See where women are injecting illegal silicone these days and check out our list of must-reads that will have you chatting at the lunch counter, over IM or wherever it is that people actually talk these days.
- Cash-strapped women looking to get a make over on the cheap have turned to illegal silicone injections. Rather than pay for costly cosmetic surgery, the number of women who have opted to inject the thick liquid to plump up areas such as thighs and buttocks has increased -- with many injecting the substance at home, in motels, or during "pumping parties." But silicone isn't approved by the FDA to be used in tissue and becomes toxic when leaks occur -- making the substance deadly.
- Never one to mince words, Nicolas Sarkozy managed to diss President Obama, Chancellor Angela Merkel and Jose Luis Zapatero all during one lunch. The French president said there were "numerous things" on which Obama "hasn't got a position" and that he was not efficient. Sarkozy then slammed Merkel saying she had to "round to my position" on the fight against economic downturn. And about Zapatero, Sarkozy said, "Perhaps he's not very intelligent."
- It's possible that nothing could be worse than a sappy Jane Austen romance novel -- let alone a spin-off of that genre. But in a new novel called "Pride and Prejudice and Zombies" the bucolic town of Pemberley is descended upon by aliens, vampires and robots in a Jane Austen spin-off that actually sounds palatable and has been well-reviewed. The opener is already much-improved over the original: "It is a truth universally acknowledged that a zombie in possession of brains must be in want of more brains."

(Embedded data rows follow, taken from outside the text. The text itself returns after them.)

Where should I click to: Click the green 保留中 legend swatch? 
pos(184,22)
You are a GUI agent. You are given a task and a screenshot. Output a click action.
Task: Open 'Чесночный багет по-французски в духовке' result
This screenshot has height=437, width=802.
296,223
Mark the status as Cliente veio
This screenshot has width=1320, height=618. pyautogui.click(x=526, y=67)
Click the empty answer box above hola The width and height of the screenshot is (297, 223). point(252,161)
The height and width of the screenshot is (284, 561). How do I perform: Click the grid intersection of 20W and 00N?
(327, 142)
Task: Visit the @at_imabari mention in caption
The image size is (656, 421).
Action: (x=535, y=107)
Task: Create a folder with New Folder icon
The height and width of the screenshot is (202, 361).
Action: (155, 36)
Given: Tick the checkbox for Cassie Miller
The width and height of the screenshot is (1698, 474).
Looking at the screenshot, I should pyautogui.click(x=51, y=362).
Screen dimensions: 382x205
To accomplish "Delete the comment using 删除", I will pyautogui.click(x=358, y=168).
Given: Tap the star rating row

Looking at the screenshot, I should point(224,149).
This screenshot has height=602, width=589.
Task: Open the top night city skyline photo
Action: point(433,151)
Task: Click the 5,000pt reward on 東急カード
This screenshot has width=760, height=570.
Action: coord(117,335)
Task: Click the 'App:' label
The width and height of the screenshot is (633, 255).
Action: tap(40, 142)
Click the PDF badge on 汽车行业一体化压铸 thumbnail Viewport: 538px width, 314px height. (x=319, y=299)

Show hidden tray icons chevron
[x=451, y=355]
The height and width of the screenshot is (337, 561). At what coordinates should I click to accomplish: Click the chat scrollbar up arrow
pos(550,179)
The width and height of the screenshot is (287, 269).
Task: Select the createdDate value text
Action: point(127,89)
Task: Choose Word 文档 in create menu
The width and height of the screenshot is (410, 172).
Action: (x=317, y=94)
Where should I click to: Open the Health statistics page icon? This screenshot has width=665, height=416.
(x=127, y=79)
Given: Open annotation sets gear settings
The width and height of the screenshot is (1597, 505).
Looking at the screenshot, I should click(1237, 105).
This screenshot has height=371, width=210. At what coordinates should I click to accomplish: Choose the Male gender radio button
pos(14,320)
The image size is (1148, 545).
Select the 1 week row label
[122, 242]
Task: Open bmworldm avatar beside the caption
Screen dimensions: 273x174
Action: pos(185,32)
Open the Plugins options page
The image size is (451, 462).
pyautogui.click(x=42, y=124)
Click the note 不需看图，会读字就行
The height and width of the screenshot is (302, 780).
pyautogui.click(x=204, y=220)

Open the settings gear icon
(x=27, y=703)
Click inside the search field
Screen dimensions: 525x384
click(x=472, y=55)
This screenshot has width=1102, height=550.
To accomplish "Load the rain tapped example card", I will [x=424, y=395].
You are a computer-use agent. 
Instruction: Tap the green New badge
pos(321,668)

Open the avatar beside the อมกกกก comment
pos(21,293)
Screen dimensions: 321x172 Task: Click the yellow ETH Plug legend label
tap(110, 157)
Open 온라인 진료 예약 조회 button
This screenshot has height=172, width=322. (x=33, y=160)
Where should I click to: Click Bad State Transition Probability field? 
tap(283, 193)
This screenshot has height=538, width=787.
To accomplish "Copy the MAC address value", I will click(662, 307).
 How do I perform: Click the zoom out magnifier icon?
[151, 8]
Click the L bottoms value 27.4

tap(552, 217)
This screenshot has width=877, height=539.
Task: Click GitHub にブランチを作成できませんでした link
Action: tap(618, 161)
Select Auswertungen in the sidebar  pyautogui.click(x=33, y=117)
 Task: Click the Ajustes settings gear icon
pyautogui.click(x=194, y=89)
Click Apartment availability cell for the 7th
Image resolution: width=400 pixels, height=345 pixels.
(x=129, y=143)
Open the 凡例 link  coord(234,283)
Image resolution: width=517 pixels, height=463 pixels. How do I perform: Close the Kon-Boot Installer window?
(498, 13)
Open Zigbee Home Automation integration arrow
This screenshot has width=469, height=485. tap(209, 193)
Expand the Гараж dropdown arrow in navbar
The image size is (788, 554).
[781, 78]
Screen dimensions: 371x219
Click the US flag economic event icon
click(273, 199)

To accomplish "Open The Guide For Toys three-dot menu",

- France may be doing away with champagne corks. One of the biggest producers of bubbly has decided to ditch the cork in favor of metallic caps -- but promise the new design will "pop" just like the traditional corks. Producers made the change because they were annoyed by imperfect corks tainting champagne.
- More than a half dozen cops serving in Scotland's largest police force have declared their official religion to be Jedi. The information was obtained via Freedom of Information request and showed that the officers had listed their religion as the Star Wars-based faith. In England and Wales about 390,000 people declared their religion to be Jedi, according to the 2001 Census.